China Tourism Industry

China’s tourism industry is one of the fastest-growing industries in the national economy and is also one of the industries with a very distinct global competitive edge. The total revenue of China’s tourism industry reached USD 67.3 billion in 2002, accounting for 5.44% of the GDP. It dropped, largely due to SARS, to USD 59 billion in 2003. Nevertheless, for areas rich in tourism resources, tourism has become the main source of tax revenue and the key industry for economic development.

Inbound Market: The total number of inbound tourists was 91.66 million in 2003, and that of tourists staying overnight was 32.7 million, about 10 times of the number in 1980. International tourism receipts were USD 17.4 billion in 2003. China’s ranking for both the overnight tourist arrivals and tourism receipts were among the world’s top five in 2003. However, there is unlikely to be a big increase in the inbound tourism market.
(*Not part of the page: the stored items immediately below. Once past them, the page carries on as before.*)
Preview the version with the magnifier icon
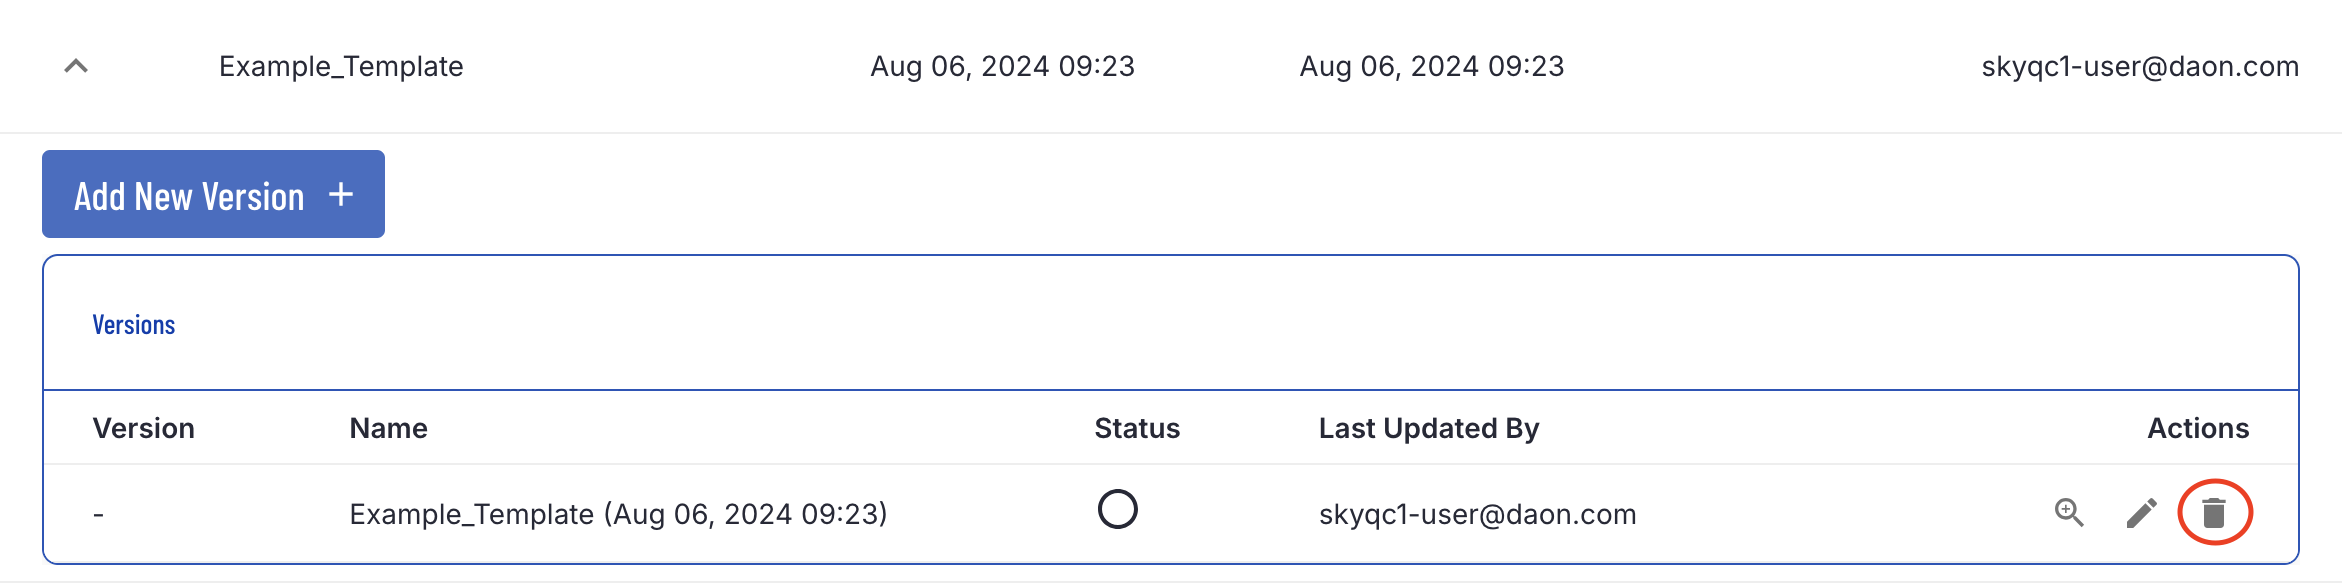2342x584 pixels. [2069, 513]
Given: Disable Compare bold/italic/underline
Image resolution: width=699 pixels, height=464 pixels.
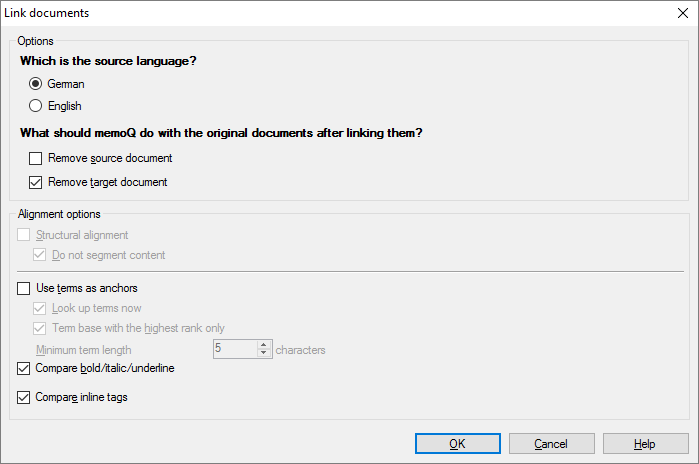Looking at the screenshot, I should 24,368.

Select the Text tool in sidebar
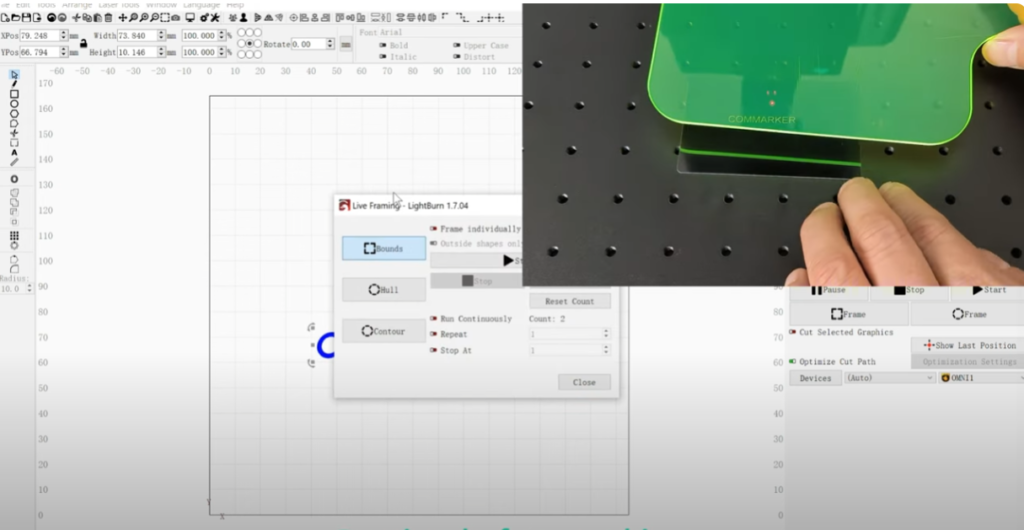pyautogui.click(x=14, y=152)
Domestic Market: China’s domestic tourism market makes up more than 90% of the country’s tourism traffic, and contributes more than 70% of total tourism revenue. In 2002, domestic tourists reached 878 million and tourism revenue was USD 46.9 billion. The five-days-per-week and long vacation schemes have increased leisure time for the Chinese people and spurred market demand in domestic tourism and led to its prosperity.

Outbound Market: A large middle class population with strong consumption power is emerging in China, especially in major cities. China’s outbound tourists reached 20.22 million in 2003, overtaking Japan for the first time. Currently there are 65 countries/areas open to Chinese tour groups. Putting aside the threat of Sars and other unexpected events, based on the current economic growth situation and the social development of China, China’s outbound tourism is poised to achieve a new growth peak.

Hotel: Driven by the flourishing tourism industry, China’s tourist hotel sector is expanding rapidly. At the end of 2003, China had a total of 10,093 tourist hotels and more than 820,000 rooms. 773 of these tourist hotels were foreign-funded. The number of foreign-funded (inclusive of Hong Kong, Macau and Taiwan investments) four- and five-star tourist hotels made up 26% and 30.02% of the national total, respectively.

Travel Agencies: In 2003, there were a total of 11,522 travel agencies in China, among which, 1,349 were international ones and 10,203 were domestic ones. While overall tourism market concentration rose, there was a drop in the market position of the traditional three key travel agencies. As competition heightened, China’s tourism industry on the whole, had begun to start earning low profits, even while it was expanding its scale of operations.

Tourist Attractions: Currently, there are approximately 15,000 natural, cultural and man-made places of attraction which are above county level. Presently, Hong Kong investors are the main participants in the establishment of tourist attractions in China. In 2001, Sichuan became the first province to propose renting out the operation rights of 10 scenic areas to foreign investors.

According to the plan by China National Tourism Administration, the number of inbound tourists, foreign exchange earnings from tourism and the domestic market size are targeted to have an annual growth of 4%, 8% and 8%, respectively, in the next five to ten years. It is also forecasted by the World Tourism Organization (WTO) that China’s tourism industry will take up to 8.6% of world market share to become the world’s top tourism industry by 2020.